More than 20 years later, in 1957, J. Oxtoby [a8] published a proof for the validity of Mazur's conjecture. Oxtoby considered a much more general setting. The game was played in a general topological space $X$ with $\emptyset \neq E \subset X$ and the two players $A$ and $B$ were choosing alternatively sets $W _ { 0 } \supset W _ { 1 } \supset \ldots$ from an a priori prescribed family of sets $\mathcal{W}$ which has the property that every element of $\mathcal{W}$ contains a non-empty open subset of $X$ and every non-empty open subset of $X$ contains an element of $\mathcal{W}$. As above, $A$ wins if $( \cap _ { n = 0 } ^ { \infty } W _ { n } ) \cap E \neq \emptyset$, otherwise $B$ wins. Oxtoby's theorem says that $B$ has a winning strategy if and only if $E$ is of the first Baire category in $X$; also, if $X$ is a complete metric space, then $A$ has a winning strategy exactly when $E$ is residual in some non-empty open subset of $X$.

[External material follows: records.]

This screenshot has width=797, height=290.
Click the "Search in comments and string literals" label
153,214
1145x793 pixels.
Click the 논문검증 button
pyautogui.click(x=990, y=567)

Later, the game was subjected to different generalizations and modifications.

## Generalizations.

Only the most popular modification of this game will be considered. It has turned out to be useful not only in set-theoretic topology, but also in the geometry of Banach spaces, non-linear analysis, number theory, descriptive set theory, well-posedness in optimization, etc. This modification is the following: Given a topological space $X$, two players (usually called $\alpha$ and $\beta$) alternatively choose non-empty open sets $U _ { 1 } \supset V _ { 1 } \supset U _ { 2 } \supset V _ { 2 } \supset \ldots$ (in this sequence the $U _ { n }$ are the choices of $\beta$ and the $V _ { n }$ are the choices of $\alpha$; thus, it is player $\beta$ who starts this game). Player $\alpha$ wins the play $\{ U _ { n } , V _ { n } \} _ { n = 1 } ^ { \infty }$ if $\cap _ { n = 1 } ^ { \infty } U _ { n } = \cap _ { n = 1 } ^ { \infty } V _ { n } \neq \emptyset$, otherwise $\beta$ wins. To be completely consistent with the general scheme described above, one may think that $E = X$ and $\alpha$ starts by always choosing the whole space $X$. This game is often denoted by $\operatorname{BM} ( X )$.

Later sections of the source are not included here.